The cost of Medicaid planning varies significantly based on the complexity of the case, the type of Medicaid Planner hired, and the specific services required. While some planners offer free services, others may charge fees ranging from $3,000 to $10,000.

It’s important to note that the cost of Medicaid planning is generally less than the cost of one month’s care in a nursing home. Therefore, despite the potentially high upfront cost, Medicaid planning can be a cost-effective investment in the long run.

Types of Medicaid Planners

There are numerous types of professionals who offer Medicaid planning services. These include:

  • Elder Law Attorneys: These professionals have a comprehensive understanding of Medicaid laws and can establish necessary trusts on behalf of their clients.
  • Geriatric Care Managers: They offer a broad range of services, including care planning and coordination. They are also familiar with local programs that provide financial assistance alternatives to Medicaid.
  • Eldercare Financial Planners: These planners have a deep understanding of all financial options available to seniors and are well-versed in planning strategies that address long-term care needs.
  • Public Benefits Counselors / Case Managers: These are state-employed individuals who offer free assistance with the Medicaid application process.
  • Commission-Based Medicaid Planners: These planners help individuals whose assets exceed Medicaid eligibility limits. They provide free services and are compensated through commission earned when the client purchases Medicaid compliant annuities.
  • Insurance Agents: They can help navigate the Medicaid application process, but their primary goal is to sell insurance products.
  • Long-Term Care Ombudsmen: These are federally funded individuals who help resolve complaints of individuals residing in nursing homes and other such facilities. They also provide some counsel on financial matters.

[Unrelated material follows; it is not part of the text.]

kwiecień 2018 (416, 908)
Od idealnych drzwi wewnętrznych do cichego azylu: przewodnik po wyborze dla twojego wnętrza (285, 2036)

Medicaid planning is a crucial process for individuals seeking to qualify for Medicaid benefits. It involves complex legal and financial maneuvers aimed at ensuring that applicants meet the eligibility criteria set by Medicaid. While the cost of Medicaid planning can be high, the potential benefits often outweigh the upfront costs. By working with a professional Medicaid Planner, individuals can navigate the complexities of the Medicaid application process, protect their assets, and secure the medical care they need.